Blue Angels Give News Anchor Unforgettable Ride

By Jackie Hays

(LOUISVILLE) -- When it comes to performing breathtaking maneuvers at incredible speeds, the world-famous Blue Angels have what it takes. Representing the U.S. Navy and Marine Corps., the elite group of pilots performed in front of 17 million fans last year, and they'll be demonstrating their skills this year at Thunder Over Louisville. Our own Jackie Hays was daring enough to take a ride with one of the world's best pilots.

As the bright blue F/A-18 Hornet cooled its jets on the tarmac, we got instructions from No. 7 Crew Chief Patrick Palma.

"You'll be pulling 7.5 Gs today, depending on how aggressive you want to be." That meant my body would be subjected to seven times the normal force of gravity, so being aggressive wasn't exactly what I had in mind.

Crew Chief Palma's next words were no comfort either. "About 66 percent pass out on this flight because we don't wear G suits."

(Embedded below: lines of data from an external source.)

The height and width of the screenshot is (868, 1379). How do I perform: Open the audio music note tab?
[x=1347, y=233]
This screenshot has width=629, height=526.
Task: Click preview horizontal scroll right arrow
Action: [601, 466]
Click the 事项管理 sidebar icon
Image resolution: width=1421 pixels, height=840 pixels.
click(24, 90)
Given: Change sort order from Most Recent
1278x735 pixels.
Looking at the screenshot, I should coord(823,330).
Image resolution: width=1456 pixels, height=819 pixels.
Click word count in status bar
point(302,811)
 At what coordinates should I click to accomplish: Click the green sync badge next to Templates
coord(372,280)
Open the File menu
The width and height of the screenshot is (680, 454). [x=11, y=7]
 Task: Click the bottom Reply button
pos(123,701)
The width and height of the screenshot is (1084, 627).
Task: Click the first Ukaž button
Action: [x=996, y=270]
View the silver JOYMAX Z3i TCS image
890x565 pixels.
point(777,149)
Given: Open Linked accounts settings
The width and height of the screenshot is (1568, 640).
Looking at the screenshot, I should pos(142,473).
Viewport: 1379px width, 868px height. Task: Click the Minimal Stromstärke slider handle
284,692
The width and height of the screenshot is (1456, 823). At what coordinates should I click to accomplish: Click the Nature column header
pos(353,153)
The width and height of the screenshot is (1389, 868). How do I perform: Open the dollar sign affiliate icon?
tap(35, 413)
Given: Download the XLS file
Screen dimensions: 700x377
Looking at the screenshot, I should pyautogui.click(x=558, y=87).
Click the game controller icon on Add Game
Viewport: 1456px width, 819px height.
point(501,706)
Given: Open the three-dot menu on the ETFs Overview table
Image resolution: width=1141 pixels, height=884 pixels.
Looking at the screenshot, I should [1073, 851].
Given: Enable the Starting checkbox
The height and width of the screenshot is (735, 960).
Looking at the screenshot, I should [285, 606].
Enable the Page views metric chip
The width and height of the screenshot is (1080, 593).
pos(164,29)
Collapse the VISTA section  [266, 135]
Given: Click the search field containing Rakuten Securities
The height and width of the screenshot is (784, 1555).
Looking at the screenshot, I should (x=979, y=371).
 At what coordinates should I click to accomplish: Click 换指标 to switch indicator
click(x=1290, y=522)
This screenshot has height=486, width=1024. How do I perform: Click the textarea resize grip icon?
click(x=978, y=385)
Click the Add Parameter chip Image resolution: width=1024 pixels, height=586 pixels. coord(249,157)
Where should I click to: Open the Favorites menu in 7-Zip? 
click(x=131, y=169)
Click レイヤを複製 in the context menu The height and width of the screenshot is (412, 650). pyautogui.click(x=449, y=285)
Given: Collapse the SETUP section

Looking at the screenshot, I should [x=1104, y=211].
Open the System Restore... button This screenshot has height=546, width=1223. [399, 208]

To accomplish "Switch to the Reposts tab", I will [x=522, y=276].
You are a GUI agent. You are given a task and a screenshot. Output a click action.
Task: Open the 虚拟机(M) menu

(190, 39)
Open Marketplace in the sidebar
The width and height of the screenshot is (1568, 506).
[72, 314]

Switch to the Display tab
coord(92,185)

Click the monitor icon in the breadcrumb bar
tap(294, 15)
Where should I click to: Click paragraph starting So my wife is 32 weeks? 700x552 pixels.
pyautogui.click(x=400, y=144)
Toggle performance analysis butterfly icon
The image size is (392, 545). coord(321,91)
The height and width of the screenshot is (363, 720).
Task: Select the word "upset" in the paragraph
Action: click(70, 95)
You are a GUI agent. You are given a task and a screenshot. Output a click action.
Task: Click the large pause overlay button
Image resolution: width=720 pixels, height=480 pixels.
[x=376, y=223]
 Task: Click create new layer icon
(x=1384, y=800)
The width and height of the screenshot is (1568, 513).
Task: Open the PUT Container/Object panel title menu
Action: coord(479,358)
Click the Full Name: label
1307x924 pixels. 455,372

We were then given a brief demonstration on how to breathe properly to handle the Gs, and a primer on what to do if we had to eject in an emergency situation, I was off for the ride of a lifetime.

Lt. Kevin Davis has flown navy jets for 10 years, and he was a pro from the get-go, as we took off at 500 feet a second -- 8.000 feet in the blink of an eye.

Within minutes at speeds up to 600 knots, we were pulling all kinds of stunts over southern Indiana.

I heard Lt. Davis's reassuring voice in my ear. "Keep breathing, keep flexing your legs," he said, as I did my best to comply.

We were flying straight up, upside down, and spinning wildly through the bright blue yonder, and before I even knew it was happening, those Gs got the better of me -- I briefly blacked out not once, but twice.

The blackouts lasted only seconds, and were certainly worth it. Because all too soon, the hour-long flight was over and we were screaming back to Louisville and reality.

Back on terra firma, I have nothing but admiration for the people who pilot the aircraft that can fly faster than the speed of sound -- they are truly modern day heros.

The Blue Angels are set to perform at the Thunder airshow this Saturday at 3 p.m., weather permitting.